As in, the talent just crashed their brand-new Diablo into a bridge abutment. Or got arrested in Oklahoma for cocaine possession. Your Rock Star or Movie God in major-league legal trouble, it’s as American as apple pie or the lone gunman on the roof. But it doesn’t solve my problem. I probably already know what the ‘incident’ in question was, given my near-religious reading of Salon, Gawker, and every other site that uses the Web, that ultimate telecommunications marvel of the modern world, to instantly broadcast photos of supermodels shoveling Bolivian marching powder up their perkily enhanced noses.

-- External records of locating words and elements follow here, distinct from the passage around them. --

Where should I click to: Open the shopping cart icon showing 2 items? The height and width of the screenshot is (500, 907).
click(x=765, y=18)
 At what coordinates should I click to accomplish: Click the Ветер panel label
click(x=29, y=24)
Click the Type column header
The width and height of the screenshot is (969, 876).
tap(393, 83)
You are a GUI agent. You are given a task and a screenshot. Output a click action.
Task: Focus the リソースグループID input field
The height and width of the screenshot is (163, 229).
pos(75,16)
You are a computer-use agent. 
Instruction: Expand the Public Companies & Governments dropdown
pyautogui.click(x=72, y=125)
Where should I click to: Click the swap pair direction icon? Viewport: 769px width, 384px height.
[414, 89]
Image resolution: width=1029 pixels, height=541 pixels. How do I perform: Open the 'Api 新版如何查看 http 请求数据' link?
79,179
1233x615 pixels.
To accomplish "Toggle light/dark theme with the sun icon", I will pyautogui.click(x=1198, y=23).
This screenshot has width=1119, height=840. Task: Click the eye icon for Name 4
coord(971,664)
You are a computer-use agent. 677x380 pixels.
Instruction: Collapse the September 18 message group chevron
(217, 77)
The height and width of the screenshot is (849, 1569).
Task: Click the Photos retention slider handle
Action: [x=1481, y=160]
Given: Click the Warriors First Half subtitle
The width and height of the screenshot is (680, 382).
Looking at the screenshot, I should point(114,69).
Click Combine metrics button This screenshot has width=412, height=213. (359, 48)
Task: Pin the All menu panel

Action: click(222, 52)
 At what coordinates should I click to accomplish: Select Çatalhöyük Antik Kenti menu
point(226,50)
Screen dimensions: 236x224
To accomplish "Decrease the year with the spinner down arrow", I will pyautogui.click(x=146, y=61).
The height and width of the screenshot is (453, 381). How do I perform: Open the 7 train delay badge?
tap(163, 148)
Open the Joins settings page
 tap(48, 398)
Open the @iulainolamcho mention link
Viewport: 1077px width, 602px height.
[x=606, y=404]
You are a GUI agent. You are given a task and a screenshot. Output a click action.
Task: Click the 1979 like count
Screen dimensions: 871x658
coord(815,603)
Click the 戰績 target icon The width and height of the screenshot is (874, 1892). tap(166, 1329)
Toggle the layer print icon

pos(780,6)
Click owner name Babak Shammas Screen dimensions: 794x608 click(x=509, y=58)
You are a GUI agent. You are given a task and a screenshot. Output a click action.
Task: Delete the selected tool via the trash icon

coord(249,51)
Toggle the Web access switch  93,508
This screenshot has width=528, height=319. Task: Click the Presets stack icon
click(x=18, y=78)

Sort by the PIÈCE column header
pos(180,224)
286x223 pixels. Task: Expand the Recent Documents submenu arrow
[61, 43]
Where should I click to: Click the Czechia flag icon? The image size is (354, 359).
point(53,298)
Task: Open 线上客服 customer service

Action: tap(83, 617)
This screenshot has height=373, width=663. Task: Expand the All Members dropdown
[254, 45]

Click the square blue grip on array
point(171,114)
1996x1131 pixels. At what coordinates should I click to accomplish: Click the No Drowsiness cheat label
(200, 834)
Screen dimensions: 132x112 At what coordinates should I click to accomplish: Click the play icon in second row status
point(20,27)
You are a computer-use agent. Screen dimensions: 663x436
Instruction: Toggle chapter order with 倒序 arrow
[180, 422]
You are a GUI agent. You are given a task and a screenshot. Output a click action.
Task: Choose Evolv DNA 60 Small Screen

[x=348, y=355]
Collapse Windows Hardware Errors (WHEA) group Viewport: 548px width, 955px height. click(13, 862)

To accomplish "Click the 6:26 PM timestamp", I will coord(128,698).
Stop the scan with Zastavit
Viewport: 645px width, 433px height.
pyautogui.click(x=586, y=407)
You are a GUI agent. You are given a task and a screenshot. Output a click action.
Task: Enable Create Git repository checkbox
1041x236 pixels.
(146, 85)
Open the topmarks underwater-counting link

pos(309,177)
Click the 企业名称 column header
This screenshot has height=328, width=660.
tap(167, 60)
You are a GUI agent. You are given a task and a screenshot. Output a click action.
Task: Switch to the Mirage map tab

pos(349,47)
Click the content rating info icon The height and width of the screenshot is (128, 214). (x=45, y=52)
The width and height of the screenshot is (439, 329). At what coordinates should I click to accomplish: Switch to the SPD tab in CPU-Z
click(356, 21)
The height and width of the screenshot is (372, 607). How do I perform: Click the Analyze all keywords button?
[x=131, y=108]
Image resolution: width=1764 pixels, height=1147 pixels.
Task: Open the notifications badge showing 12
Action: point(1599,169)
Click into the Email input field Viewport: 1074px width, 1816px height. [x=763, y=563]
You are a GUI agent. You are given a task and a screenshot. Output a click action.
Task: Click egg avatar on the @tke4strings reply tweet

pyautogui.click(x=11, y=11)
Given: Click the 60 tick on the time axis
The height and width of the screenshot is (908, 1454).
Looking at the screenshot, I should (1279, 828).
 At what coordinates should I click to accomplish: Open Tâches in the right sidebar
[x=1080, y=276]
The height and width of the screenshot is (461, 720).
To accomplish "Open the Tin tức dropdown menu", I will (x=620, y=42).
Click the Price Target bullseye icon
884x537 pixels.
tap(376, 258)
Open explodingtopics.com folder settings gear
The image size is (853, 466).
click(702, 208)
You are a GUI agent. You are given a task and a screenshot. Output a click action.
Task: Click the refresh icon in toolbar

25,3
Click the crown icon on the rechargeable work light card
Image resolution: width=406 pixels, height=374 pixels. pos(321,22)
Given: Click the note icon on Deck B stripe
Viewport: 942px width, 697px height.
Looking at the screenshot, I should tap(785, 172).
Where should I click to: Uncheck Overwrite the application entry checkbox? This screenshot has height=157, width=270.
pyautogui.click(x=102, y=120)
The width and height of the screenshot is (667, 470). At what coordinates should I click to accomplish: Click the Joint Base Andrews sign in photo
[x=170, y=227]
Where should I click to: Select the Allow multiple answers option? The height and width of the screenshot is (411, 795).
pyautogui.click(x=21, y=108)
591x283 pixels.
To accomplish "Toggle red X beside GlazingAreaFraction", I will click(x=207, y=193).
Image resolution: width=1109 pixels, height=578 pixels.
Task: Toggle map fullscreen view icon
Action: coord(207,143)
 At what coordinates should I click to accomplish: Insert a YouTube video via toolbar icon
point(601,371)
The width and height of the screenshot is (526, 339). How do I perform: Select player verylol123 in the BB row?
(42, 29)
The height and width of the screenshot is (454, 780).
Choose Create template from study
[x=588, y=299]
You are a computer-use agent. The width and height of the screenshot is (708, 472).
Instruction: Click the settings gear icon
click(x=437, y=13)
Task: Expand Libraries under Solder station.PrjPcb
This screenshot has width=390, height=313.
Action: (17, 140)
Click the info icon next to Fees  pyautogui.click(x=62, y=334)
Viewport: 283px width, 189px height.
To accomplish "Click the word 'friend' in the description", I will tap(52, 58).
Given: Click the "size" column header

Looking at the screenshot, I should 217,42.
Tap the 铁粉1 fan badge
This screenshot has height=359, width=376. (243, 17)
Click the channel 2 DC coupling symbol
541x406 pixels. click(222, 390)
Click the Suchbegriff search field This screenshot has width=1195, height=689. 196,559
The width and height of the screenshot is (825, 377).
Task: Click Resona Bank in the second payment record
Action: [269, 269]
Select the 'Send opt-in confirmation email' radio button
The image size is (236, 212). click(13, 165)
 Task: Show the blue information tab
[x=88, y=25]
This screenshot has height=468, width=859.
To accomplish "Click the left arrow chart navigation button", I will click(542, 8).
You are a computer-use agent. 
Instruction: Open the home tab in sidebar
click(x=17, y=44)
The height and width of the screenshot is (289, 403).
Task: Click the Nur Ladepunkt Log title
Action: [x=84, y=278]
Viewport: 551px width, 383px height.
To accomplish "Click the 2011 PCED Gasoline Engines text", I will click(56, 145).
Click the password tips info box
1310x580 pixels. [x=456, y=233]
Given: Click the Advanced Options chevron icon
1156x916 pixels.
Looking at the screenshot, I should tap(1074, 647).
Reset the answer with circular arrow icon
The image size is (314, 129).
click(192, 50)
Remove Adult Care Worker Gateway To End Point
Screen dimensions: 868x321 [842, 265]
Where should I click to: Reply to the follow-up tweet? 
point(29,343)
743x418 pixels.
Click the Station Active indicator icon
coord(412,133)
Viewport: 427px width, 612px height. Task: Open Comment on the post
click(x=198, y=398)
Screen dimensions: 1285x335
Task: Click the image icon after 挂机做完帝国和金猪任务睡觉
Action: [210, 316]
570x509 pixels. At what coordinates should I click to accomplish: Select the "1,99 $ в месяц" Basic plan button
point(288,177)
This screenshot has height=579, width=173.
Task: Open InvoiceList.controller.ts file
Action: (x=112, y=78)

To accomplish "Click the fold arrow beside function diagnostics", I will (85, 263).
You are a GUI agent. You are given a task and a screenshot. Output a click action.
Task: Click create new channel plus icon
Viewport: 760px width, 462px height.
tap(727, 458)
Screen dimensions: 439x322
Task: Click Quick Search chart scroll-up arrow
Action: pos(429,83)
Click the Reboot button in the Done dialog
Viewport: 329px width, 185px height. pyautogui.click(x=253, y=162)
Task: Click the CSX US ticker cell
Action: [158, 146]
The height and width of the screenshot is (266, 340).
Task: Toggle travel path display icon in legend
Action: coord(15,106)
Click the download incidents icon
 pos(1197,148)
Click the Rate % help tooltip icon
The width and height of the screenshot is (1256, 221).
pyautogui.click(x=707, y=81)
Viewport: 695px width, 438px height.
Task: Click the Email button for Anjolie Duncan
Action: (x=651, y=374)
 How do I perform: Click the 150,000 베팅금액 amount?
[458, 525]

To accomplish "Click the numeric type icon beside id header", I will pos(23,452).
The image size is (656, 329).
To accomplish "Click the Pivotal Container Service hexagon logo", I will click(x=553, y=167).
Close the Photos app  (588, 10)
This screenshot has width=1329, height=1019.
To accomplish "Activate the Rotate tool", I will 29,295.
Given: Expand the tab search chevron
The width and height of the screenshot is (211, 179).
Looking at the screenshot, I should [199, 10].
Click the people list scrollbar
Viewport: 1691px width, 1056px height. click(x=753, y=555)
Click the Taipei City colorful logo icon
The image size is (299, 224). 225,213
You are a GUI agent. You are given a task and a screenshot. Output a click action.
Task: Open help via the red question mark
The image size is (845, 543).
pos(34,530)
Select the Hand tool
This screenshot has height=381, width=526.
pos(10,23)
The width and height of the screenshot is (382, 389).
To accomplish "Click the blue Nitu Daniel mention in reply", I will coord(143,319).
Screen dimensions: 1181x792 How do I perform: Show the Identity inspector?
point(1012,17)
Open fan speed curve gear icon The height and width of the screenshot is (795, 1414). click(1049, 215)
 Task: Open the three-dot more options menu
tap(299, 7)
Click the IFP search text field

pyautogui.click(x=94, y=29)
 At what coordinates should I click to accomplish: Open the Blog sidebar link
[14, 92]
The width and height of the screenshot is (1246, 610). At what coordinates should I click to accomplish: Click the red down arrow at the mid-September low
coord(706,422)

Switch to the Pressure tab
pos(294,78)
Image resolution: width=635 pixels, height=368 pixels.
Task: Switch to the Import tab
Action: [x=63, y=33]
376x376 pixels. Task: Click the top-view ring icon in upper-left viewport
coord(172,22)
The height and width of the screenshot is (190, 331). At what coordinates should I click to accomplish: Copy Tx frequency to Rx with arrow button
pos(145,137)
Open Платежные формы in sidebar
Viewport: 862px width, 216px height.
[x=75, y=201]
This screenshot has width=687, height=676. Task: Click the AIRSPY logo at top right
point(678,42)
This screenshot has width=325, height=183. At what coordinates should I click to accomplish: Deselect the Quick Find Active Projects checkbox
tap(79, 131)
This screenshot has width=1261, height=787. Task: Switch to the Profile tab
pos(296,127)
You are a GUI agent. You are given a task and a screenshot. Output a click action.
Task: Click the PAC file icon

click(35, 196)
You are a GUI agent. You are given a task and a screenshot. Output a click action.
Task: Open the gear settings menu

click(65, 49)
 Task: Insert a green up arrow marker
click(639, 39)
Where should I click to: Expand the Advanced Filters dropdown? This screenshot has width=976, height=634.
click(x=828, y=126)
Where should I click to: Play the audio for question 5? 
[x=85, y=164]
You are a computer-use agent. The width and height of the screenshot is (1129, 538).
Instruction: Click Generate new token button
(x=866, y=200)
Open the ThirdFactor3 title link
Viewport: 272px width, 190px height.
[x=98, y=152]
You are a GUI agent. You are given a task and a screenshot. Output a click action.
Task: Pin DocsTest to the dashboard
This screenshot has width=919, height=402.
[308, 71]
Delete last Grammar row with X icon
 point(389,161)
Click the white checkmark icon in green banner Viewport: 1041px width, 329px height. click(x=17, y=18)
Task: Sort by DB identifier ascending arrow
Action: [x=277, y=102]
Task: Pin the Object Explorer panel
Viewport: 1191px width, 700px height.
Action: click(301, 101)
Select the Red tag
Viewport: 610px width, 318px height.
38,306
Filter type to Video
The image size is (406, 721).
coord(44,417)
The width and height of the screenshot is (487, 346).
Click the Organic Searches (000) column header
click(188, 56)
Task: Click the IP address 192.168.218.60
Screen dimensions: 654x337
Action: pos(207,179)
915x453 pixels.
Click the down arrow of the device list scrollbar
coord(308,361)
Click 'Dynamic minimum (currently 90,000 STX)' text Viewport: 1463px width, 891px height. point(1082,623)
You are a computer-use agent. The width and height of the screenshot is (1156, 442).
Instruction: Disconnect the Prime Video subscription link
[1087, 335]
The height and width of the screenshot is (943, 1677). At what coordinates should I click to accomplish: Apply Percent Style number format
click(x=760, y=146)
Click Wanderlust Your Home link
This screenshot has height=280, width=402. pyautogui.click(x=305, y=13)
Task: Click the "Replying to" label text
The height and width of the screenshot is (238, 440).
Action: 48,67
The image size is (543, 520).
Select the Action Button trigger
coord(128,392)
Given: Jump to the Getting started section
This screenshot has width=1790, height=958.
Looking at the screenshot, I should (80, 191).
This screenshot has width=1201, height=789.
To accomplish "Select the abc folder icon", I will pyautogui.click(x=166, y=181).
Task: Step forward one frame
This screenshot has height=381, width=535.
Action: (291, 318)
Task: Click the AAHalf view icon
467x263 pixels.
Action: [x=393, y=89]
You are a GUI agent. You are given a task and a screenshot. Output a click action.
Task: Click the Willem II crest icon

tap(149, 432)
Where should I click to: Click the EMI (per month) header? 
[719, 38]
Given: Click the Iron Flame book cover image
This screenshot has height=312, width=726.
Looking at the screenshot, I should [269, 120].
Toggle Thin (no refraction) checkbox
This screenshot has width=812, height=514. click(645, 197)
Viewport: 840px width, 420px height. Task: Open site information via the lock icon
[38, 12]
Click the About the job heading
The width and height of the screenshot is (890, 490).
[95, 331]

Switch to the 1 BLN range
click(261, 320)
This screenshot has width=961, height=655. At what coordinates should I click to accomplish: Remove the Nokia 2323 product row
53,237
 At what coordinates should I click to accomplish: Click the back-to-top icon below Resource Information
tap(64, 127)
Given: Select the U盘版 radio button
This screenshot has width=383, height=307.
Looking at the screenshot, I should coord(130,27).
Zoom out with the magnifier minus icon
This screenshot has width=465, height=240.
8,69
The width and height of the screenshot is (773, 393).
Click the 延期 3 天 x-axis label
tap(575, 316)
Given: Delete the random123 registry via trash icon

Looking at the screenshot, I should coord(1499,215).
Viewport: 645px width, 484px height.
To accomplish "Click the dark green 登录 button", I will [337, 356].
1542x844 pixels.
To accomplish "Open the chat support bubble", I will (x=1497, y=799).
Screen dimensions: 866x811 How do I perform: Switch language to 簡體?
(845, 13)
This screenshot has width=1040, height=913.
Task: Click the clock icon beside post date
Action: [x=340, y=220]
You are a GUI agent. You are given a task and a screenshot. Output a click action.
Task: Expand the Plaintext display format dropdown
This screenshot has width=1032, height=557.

Flipping back in time-space to NYC last week, four hours off the train and locked down finally in my seedy hotel on the Upper West Side, a girl I know curled up with me, and for some reason I find myself talking about how much this actress made last year versus that actress, and how much of a gross percentage of box office gross another star demands per picture.

She turns head so her chin is resting on my sternum, cocks an eyebrow while still keeping her eyes shut, and says, “Do you spend all day on the Internet?”

Pause.

“Um, sometimes.”

Jack

Jimmy Bedford is master distiller for Jack Daniels. With his southern-fried accent and the cell-phone clipped to his expensive slacks, he could just as easily be any other Tennessee ol’ boy done good – Colonel Sanders, if he shaved the beard and went into alcohol instead of chicken. “You hang around a place long enough, eventually they think up something for you to do,” he says when someone asks him how he got into the job.

He was at the Press Club last night, before Bradley went and showed me his photos from New Orleans. Bedford had his assistants bring out three different kinds of Jack, poured each of us three glasses, and had us absorb the quote-end-quote “vanilla and caramel favors.” To someone who almost never drinks hard liquor, save for the occasional screwdriver or rum-and-coke, it pretty much tasted like burning. But he was nice enough to sign over an unopened bottle to me – a trophy that could go up next to the plastic severed foot signed by Chuck Palahniuk – and afterwards Sylvia wanted to watch the end of the Yankees game, so we trotted over to the fratboy Disneyland of the ESPN bar to watch. Then came home, and crashed out.